Extrait du texte ▸
# # # # #

Moins d’enfants, ça contente les plus riches

 

La question qui fâche, celle de notre propension à faire des enfants, nous est opposée dans un élan technocratique de conditionnalité au développement économique. Elle pointe le doigt sur la forte croissance démographique en Afrique, sur le "budget sans cesse croissant" dédié à la santé, à l’éducation et à l’insertion des jeunes. Malgré les résistances sociales, la quête de dividende démographique, avec pour objectif de changer la structure par âge de la population, sous-tend déjà les politiques publiques en Afrique. Les sensibilités et les identités distinctes s'avèrent contreproductives aux goûts de l'idéologie dominante du "moins d'État, mieux d'État".

Le problème est de savoir si le traitement de cette question vitale est fait convenablement. Autrement dit, faut-il limiter les naissances ou produire davantage de biens et de services conformément à la demande ? Dans le premier cas, les populations sont directement appelées à contribution, en rationalisant leurs enfantements. Dans le second cas, l'engagement des gouvernants à régler les problèmes sans dérobade est plus que nécessaire.

Le dividende démographique exige la limitation des naissances dans le seul but d’augmenter les quotes-parts individuelles. Bizarrement, une fois que le processus d’"épuration" aboutit, il s’avèrera presque irréversible. Pour preuve, les politiques natalistes dans les pays dits développés peinent à renverser les tendances actuelles à la décroissance. Comme quoi, il est difficile de vouloir une chose et son contraire.

Lutte de classes, le choix entre l'enrôlement des masses aux exigences économistes par la bourgeoisie et la revendication prolétarienne de satisfaction inconditionnelle des besoins sociaux grandissants oppose deux groupes d'intérêts. Les technocrates, bras ouvriers de la Finance internationale, sont davantage préoccupés par les exigences d’un marché de qualité, c’est-à-dire regroupant des hommes et des femmes solvables. Un marché fait de pauvres en quantité est hostile, dangereux, instable, donc infructueux.

Cependant, cette approche idéologique et globale n’a rien à voir avec la responsabilité individuelle qui met chaque citoyen devant ses propres responsabilités de parent. Pour tout individu, c’est renoncer à son intelligence que d’ignorer ou de mésestimer les meilleures conditions d’épanouissement et d’accomplissement des enfants à sa charge. Mais ceci ne peut légitimer la dérobade des élus sous le prétexte de la rareté des biens et services. Des enfants, ça se crée ; des ressources, ça s’achète.

Parler de dividende démographique, c'est comme parler de chiffres d'affaires d'une entreprise. En soi, il ne rend pas compte de la viabilité de l'économie. Il n'est significatif qu'à la condition de ses externalités positives. Réellement, le dividende démographique se concrétise par des ratios favorables au plein emploi, à une bonne couverture médicale, un bon taux de scolarisation...

# # # # #

Entrées fournies ▸
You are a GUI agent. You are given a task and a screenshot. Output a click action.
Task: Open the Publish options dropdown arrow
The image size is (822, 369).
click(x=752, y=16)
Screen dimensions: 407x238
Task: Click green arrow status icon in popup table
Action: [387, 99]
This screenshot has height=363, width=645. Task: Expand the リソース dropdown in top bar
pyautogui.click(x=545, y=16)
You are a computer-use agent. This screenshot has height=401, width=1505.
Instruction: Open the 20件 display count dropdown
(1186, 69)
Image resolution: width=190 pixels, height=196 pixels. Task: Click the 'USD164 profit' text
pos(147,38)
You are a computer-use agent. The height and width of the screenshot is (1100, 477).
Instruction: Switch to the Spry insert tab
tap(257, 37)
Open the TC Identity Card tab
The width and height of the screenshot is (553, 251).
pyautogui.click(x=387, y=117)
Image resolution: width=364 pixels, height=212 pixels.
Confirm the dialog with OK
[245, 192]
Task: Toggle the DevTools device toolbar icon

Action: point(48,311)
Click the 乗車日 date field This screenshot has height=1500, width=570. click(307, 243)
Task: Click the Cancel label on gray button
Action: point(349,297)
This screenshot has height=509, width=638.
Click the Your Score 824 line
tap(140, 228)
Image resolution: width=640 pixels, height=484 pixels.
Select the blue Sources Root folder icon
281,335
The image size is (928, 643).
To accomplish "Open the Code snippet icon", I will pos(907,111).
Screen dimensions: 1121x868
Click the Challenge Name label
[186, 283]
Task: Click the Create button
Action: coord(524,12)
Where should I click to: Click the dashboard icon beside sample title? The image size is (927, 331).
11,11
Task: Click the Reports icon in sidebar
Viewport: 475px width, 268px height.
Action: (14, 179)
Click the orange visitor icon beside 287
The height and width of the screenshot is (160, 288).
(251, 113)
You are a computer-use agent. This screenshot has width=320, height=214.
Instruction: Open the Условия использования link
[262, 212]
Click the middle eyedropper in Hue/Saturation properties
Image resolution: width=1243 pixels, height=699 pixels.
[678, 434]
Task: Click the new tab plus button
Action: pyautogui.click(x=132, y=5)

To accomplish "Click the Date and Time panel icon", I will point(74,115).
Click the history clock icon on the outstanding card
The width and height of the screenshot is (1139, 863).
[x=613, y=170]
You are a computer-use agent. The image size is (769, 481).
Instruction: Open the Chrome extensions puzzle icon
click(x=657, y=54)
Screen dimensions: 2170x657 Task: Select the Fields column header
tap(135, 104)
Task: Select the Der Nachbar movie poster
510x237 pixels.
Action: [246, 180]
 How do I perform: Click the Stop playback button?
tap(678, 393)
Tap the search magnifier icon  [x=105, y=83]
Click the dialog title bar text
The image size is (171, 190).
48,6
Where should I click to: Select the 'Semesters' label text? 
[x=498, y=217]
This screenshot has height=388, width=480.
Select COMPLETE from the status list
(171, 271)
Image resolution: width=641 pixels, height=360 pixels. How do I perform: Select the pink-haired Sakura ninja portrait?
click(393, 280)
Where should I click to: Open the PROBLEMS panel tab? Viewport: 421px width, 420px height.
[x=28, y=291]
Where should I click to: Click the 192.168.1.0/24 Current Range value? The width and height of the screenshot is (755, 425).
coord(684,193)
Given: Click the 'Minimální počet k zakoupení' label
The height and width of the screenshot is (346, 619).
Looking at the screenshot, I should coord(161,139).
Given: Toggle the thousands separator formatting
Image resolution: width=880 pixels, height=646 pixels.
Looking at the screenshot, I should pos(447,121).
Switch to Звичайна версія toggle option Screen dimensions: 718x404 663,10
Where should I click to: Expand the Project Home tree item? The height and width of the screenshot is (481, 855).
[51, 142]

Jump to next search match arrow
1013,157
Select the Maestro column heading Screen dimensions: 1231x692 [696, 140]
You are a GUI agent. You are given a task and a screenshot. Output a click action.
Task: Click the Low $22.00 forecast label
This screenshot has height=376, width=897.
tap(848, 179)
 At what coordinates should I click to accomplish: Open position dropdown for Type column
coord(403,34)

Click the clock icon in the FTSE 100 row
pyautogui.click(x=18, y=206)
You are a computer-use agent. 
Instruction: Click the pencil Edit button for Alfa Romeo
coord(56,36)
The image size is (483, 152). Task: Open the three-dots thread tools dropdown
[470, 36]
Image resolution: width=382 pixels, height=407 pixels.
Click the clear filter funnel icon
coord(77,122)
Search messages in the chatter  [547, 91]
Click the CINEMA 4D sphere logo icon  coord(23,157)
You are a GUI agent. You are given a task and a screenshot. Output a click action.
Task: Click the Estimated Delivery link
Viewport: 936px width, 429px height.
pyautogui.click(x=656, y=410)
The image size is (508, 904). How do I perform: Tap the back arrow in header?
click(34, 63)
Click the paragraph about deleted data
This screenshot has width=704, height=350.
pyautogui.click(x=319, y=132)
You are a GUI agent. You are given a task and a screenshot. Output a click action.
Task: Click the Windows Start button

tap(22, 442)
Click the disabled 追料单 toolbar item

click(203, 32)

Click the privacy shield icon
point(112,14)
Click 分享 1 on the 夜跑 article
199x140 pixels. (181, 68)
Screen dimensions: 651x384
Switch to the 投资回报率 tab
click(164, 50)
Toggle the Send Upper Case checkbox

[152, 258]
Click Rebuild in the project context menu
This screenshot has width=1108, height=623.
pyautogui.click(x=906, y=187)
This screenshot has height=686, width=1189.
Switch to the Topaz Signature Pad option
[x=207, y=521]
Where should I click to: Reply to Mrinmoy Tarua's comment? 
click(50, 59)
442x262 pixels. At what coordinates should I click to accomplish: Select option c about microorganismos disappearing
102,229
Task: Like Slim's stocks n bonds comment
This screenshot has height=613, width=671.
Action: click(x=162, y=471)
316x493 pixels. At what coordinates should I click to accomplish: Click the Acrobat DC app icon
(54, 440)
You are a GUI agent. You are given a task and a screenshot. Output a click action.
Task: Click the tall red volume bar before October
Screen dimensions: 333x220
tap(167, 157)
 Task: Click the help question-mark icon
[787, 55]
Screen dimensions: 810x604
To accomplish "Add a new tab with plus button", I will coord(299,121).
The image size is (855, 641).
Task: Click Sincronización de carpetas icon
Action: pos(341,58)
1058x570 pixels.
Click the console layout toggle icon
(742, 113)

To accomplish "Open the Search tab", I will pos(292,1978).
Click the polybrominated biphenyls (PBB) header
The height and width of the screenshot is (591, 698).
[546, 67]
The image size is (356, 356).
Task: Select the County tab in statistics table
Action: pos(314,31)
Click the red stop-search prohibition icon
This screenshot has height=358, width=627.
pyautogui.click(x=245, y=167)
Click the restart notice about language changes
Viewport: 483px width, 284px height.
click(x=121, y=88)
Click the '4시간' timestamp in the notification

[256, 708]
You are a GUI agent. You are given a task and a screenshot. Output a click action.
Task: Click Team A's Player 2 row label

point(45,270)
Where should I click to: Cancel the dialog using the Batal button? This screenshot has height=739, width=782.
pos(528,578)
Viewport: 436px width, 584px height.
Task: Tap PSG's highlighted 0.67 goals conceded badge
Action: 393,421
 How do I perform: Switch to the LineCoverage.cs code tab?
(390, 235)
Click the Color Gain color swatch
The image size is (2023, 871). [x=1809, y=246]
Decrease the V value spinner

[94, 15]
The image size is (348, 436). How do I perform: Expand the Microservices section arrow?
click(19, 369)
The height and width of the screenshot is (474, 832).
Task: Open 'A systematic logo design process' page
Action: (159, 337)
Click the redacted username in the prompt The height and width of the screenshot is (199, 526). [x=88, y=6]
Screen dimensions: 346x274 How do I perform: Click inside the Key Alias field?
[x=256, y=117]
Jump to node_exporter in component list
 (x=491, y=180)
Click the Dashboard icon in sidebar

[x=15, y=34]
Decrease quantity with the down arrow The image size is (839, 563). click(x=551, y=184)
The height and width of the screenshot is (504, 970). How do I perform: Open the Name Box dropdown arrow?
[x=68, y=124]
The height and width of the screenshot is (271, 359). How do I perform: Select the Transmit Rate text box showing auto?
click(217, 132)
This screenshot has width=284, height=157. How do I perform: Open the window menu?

# # # # #

Travail demandé ▸
Indiquez à quoi l'extrait sur la limitation des naissances compare le fait de parler de dividende démographique.

Résultat obtenu ▸
À parler de chiffres d'affaires d'une entreprise.